The primary task for the study was the Pediatric Affective Color Matching Task. During the task, participants were asked to match the color of a word to one of two colored circles presented on the left and right side of the word on a display screen (Pavuluri et al., 2008). The target words were negative, positive, and neutral valence words. Negative words included themes such as depression, disappointment, and rejection. Positive words reflected feelings of positivity, such as happiness, energy, accomplishment, and success.
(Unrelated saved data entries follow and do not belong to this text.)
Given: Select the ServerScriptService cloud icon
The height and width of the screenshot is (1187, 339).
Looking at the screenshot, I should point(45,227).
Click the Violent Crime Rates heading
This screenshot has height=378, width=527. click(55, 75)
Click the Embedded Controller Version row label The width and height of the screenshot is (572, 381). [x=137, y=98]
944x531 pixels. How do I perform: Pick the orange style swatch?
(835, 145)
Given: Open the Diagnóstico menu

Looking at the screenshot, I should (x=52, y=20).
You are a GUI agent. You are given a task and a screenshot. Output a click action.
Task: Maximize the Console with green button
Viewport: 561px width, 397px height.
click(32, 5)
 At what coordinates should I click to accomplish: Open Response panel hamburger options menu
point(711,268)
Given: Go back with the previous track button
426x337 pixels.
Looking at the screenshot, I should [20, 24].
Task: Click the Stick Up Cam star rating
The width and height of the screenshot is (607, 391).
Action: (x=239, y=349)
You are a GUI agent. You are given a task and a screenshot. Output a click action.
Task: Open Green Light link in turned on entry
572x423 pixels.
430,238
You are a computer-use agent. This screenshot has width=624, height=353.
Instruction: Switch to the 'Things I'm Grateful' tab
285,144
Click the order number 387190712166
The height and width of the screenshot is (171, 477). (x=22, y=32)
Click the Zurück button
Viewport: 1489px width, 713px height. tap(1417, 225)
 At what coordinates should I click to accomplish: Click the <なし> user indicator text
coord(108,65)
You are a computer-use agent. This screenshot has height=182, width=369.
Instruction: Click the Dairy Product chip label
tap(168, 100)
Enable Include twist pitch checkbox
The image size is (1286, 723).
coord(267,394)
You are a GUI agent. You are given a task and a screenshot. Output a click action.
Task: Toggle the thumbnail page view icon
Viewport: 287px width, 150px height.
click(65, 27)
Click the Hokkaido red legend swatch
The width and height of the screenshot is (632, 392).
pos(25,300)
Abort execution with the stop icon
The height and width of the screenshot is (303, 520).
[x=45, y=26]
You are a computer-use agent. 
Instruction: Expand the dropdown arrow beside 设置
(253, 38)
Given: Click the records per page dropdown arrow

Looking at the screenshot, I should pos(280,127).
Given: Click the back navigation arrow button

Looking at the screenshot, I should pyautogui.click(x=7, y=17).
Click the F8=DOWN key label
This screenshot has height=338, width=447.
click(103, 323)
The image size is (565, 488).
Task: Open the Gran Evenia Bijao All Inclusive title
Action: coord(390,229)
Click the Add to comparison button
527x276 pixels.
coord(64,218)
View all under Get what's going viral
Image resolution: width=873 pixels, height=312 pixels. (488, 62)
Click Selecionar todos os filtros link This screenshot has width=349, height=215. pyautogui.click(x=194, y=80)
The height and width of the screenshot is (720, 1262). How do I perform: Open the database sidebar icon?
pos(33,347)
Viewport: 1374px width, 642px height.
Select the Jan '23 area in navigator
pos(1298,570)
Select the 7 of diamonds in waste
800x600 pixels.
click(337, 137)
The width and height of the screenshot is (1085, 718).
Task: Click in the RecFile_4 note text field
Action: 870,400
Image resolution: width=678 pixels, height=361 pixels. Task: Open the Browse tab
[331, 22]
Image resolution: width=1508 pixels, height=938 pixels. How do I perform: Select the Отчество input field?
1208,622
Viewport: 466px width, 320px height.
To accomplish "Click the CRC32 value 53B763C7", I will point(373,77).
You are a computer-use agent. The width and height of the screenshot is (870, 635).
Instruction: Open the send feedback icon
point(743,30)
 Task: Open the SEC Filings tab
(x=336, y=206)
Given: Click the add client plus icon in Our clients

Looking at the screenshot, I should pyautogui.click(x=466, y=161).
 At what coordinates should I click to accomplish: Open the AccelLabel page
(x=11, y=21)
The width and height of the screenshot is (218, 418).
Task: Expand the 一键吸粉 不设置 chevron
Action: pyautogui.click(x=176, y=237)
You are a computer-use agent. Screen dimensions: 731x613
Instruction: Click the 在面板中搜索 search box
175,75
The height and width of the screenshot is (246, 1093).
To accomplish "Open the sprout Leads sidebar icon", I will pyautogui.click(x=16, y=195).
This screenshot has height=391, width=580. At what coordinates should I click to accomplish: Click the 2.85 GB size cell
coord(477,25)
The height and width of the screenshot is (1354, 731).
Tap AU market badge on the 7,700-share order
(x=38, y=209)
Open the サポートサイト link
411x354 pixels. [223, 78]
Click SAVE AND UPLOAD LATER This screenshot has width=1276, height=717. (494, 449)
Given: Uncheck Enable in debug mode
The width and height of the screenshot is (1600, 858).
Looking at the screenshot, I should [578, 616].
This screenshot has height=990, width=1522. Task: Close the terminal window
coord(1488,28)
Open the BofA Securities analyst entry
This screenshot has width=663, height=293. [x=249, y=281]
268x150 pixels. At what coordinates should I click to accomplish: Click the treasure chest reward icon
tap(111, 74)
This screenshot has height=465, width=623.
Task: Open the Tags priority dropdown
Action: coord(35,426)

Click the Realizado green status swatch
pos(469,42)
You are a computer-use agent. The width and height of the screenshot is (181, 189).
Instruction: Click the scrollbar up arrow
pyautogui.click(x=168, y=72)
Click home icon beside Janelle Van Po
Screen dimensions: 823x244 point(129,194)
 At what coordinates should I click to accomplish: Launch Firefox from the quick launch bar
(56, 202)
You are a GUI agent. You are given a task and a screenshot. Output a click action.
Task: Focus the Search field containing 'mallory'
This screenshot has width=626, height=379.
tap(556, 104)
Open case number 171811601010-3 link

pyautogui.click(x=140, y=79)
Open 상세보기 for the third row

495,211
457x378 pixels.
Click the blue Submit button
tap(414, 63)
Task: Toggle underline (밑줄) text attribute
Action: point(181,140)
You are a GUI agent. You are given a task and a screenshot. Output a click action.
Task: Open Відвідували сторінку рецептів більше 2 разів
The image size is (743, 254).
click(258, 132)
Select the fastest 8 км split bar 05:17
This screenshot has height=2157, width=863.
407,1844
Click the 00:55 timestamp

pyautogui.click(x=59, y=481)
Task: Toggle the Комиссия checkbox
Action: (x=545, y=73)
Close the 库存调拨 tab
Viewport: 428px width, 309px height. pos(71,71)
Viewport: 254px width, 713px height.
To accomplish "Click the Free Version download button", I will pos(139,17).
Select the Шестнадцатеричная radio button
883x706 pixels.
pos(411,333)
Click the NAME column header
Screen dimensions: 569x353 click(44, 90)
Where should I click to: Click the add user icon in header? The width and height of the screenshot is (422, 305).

Words across affect conditions were matched on frequency of use (Bradley, 1999; Gilhooly and Logie, 1980; Klein, 1964; Kucera et al., 1967) and were at an eight-year-old reading level.

In each three second trial, a word was presented for 200 ms, followed by a response period of 2800 ms, during which participants pressed a button (left or right) to match the color of the word to the correct color dot that appeared on either side of the words (Fig. S1). Participants were told to “respond as quickly as possible.” Participants were presented with separate blocks (30 s each) of positive, negative, and neutral word conditions (5 blocks of each condition) in a pseudo-random order, with each block consisting of ten trials. Each block was separated by a ten second fixation period (total of 15 fixation blocks), allowing the hemodynamic responses to return to resting level before the next block of trials. Trials were balanced for the location of correct responses (left or right dots) and the colors used. The total duration of the task was approximately ten min.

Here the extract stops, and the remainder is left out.